Posted by mustafau on August 4, 2008 at 7:19pm
| Project: | Drupal core |
| Version: | 7.x-dev |
| Component: | aggregator.module |
| Category: | feature request |
| Priority: | normal |
| Assigned: | Unassigned |
| Status: | closed (fixed) |
Issue Summary
When refreshing a feed Aggregator should check whether hash of feed data is changed or not. This will save Aggregator from invoking the parser and querying the database for duplicates for an unchanged feed. A patch is attached.
| Attachment | Size | Status | Test result | Operations |
|---|---|---|---|---|
| aggregator-feed-hash.patch | 4.04 KB | Ignored: Check issue status. | None | None |
Comments
#1
Did this solve a performance issue on your website? The patch looks good but I'd be interested to learn how much queries this saves and whether this could add up to a significant performance improvement.
#2
We did the same hash method in FeedAPI and saw huge performance improvements.
If a feed hasn't changed, using a hash essentially saves one or more expensive checks on uniqueness per feed item of a feed. With news feeds and 2 queries for uniqueness checking that can be up to 10 X 2 or 20 X 2 queries against a large set of data per feed.

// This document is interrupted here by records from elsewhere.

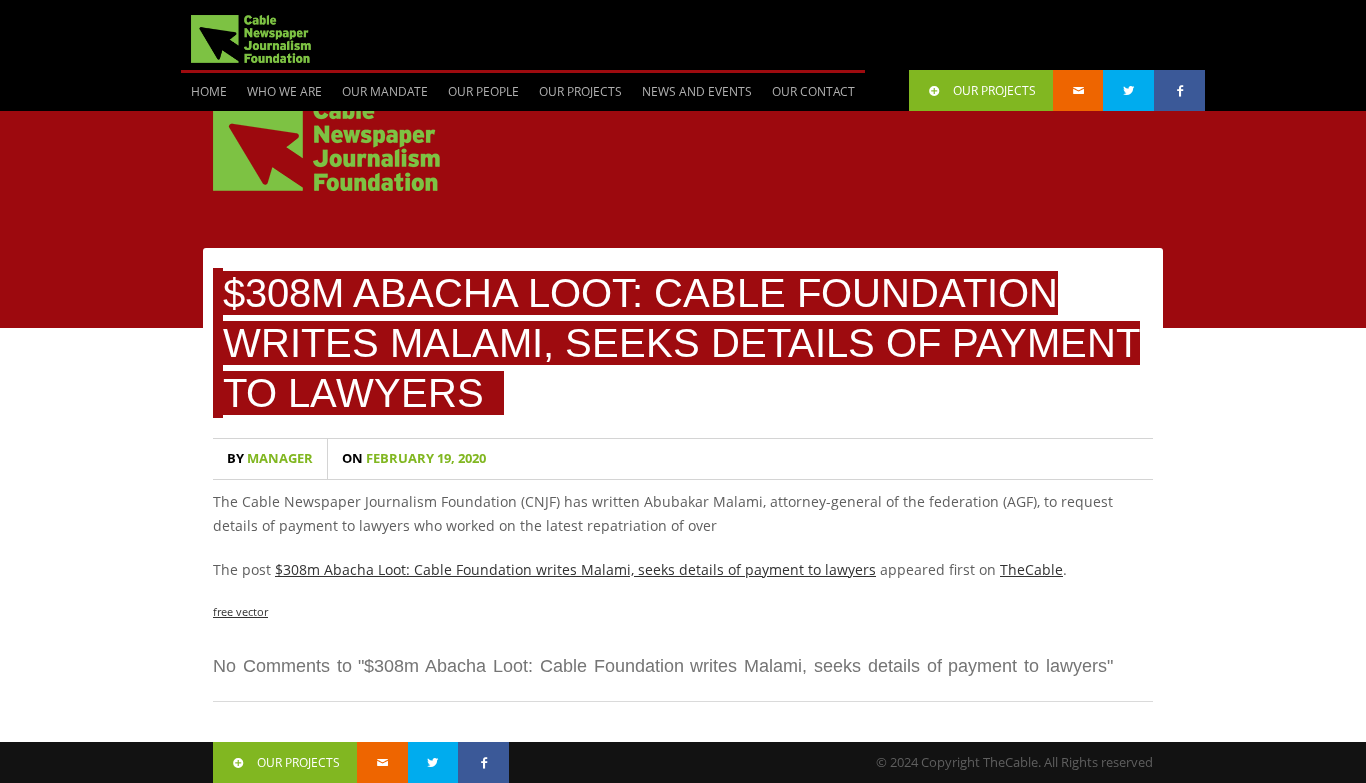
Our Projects (580, 91)
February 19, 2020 (414, 458)
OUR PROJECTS (994, 90)
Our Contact (813, 91)
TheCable (1031, 569)
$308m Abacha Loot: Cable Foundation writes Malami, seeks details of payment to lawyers (681, 343)
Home (209, 91)
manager (270, 458)
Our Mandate (385, 91)
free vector (240, 611)
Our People (483, 91)
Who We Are (284, 91)
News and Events (697, 91)
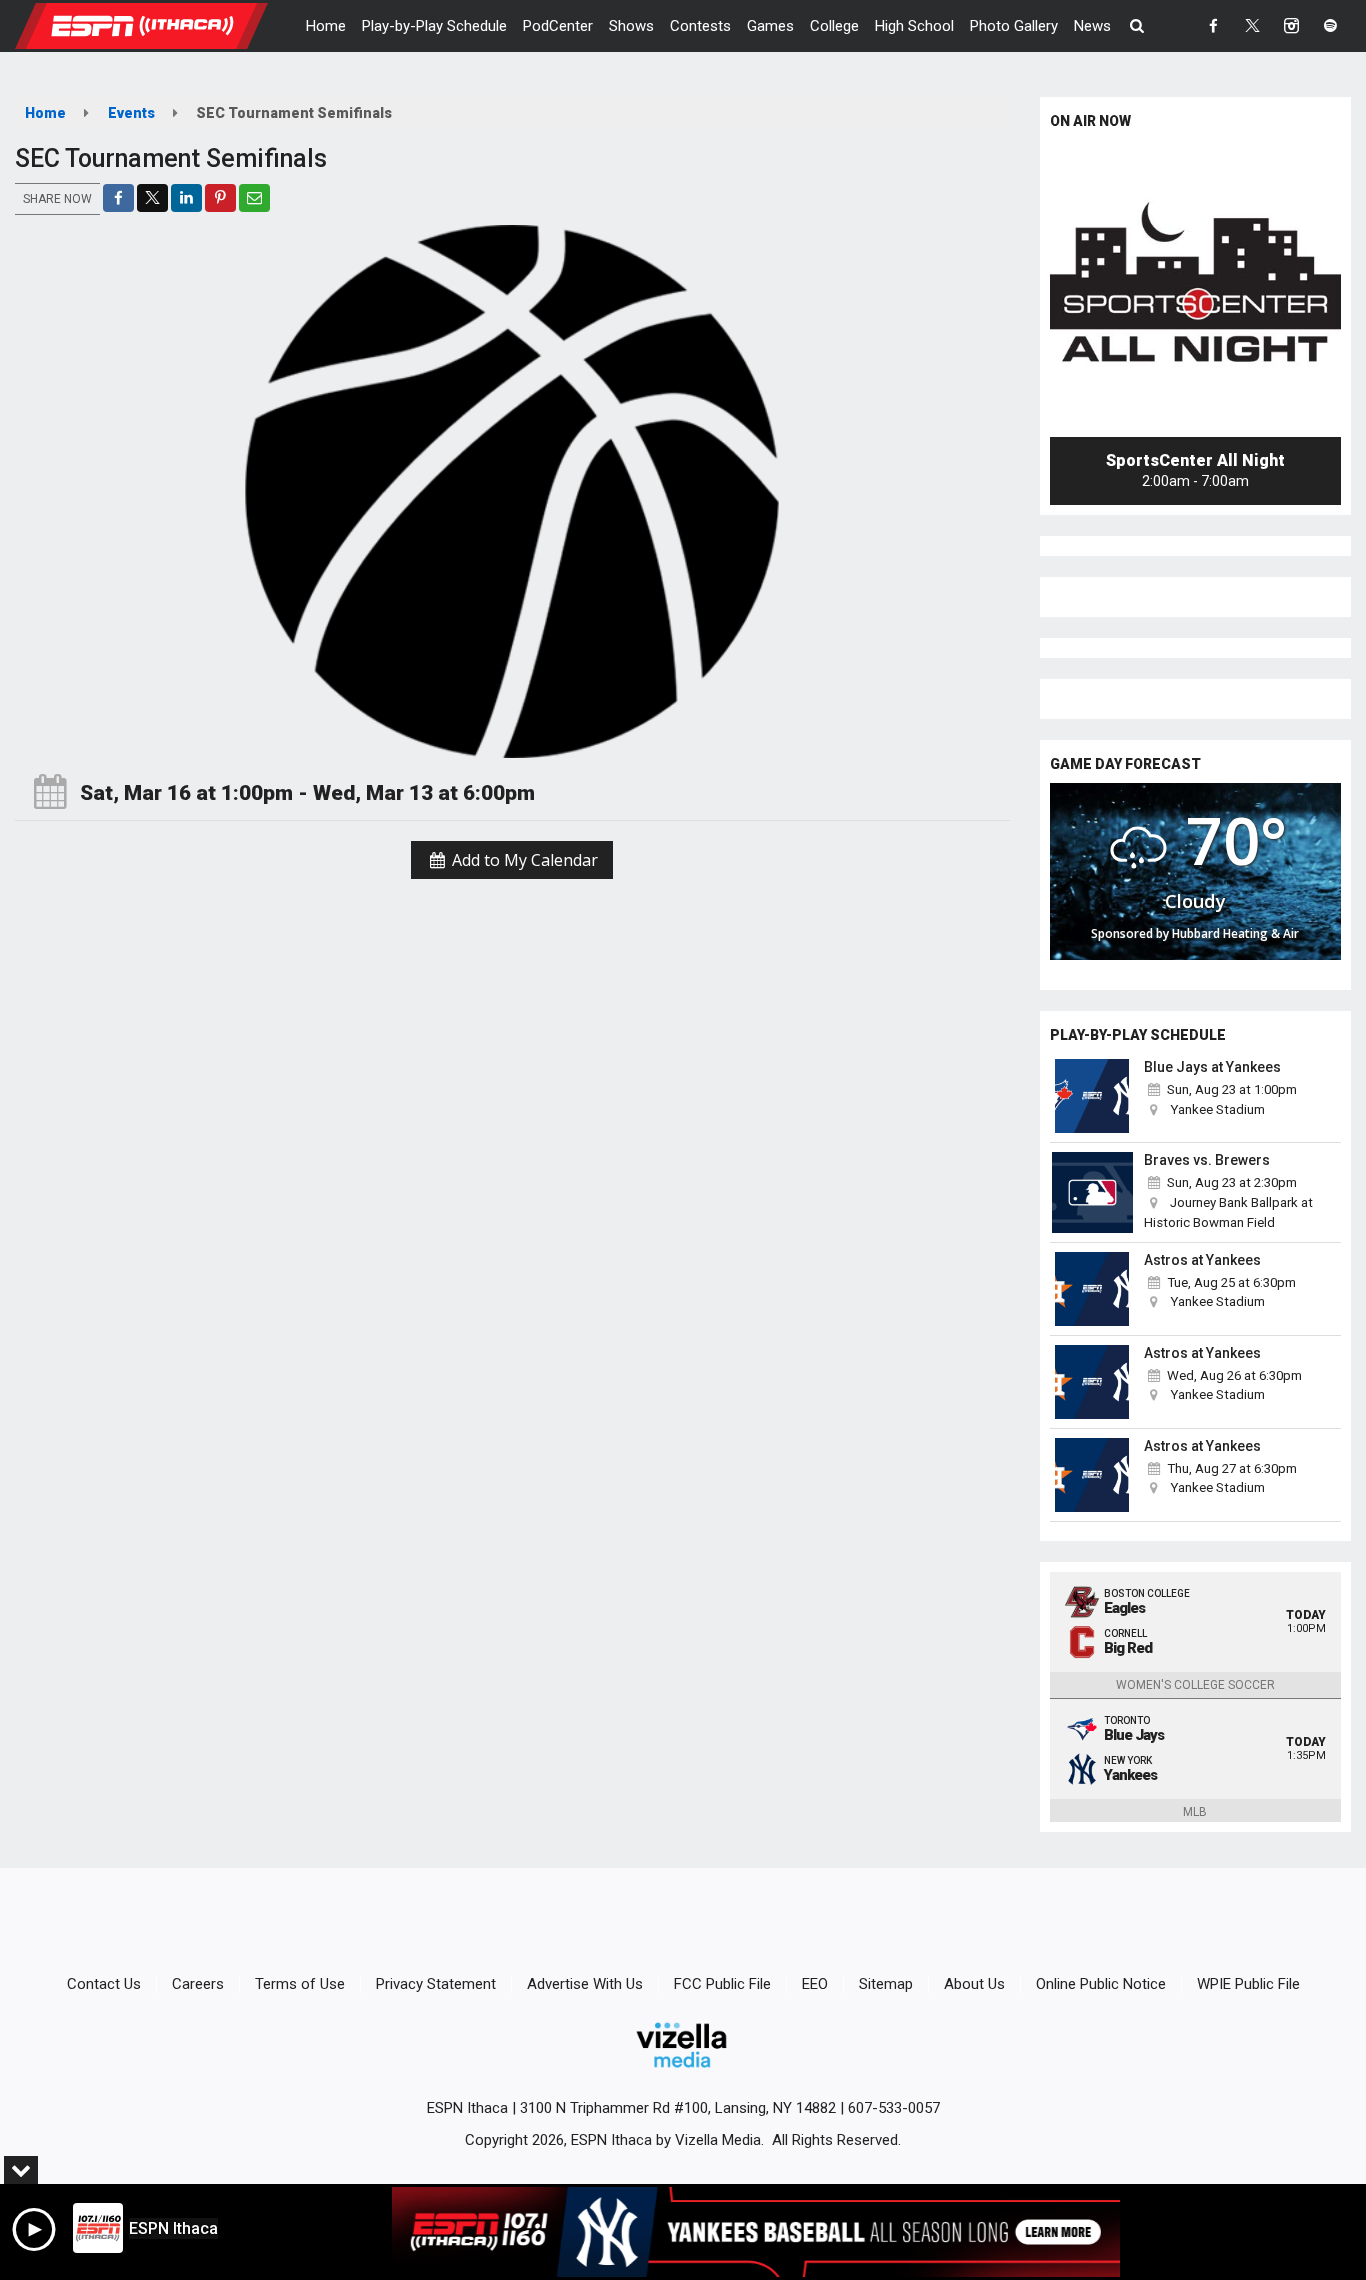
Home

The same algorithm has been implemented by SimpleFeed and by the patch for aggregator rework over here #236237.
#3
Sounds good. I'd be happy to commit this patch -- it's a lot easier to review and commit than #236237: Aggregator rework: extensible API, SimpleXML parser, use taxonomy for categorization is.
#4
Small update: Clean hash column when removing feed items.
#5
@alex_b: Can you RTBC this?
#6
I gave it another review and committed this to CVS HEAD. Thanks.
#7
Thank you. Great to see this in.
#8
Automatically closed -- issue fixed for two weeks with no activity.